Records from a collection:
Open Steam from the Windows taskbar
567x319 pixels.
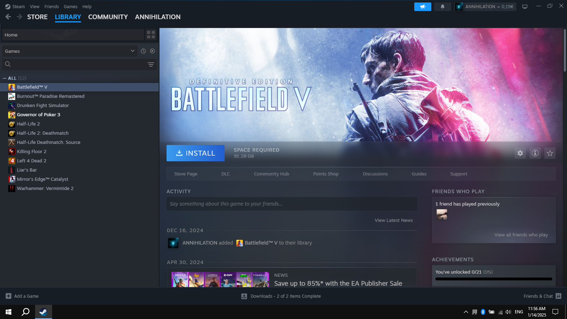click(43, 312)
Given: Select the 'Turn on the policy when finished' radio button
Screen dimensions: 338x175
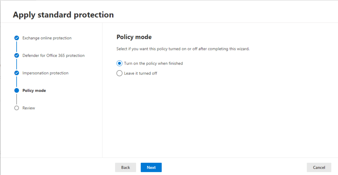Looking at the screenshot, I should tap(120, 64).
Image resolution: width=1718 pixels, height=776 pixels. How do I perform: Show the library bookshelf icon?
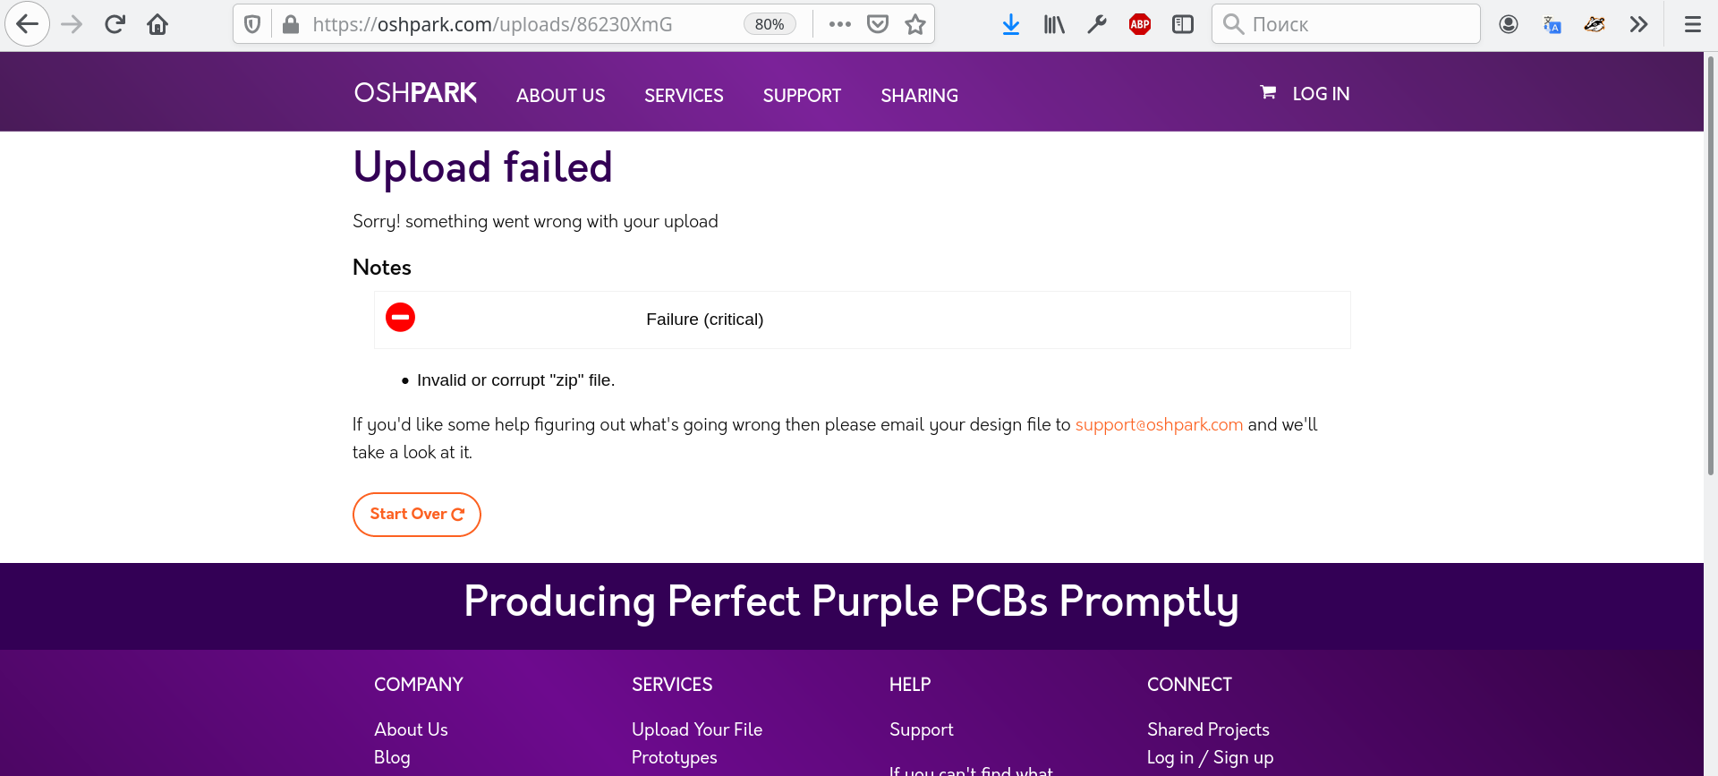[x=1054, y=24]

Instructions for the task:
Which lines run from the one holding "Image resolution: width=1718" through the end of the records? Reproduce them word for word, both ends included, with no pictures.

Written solution:
Image resolution: width=1718 pixels, height=776 pixels. How do I perform: Show the library bookshelf icon?
[x=1054, y=24]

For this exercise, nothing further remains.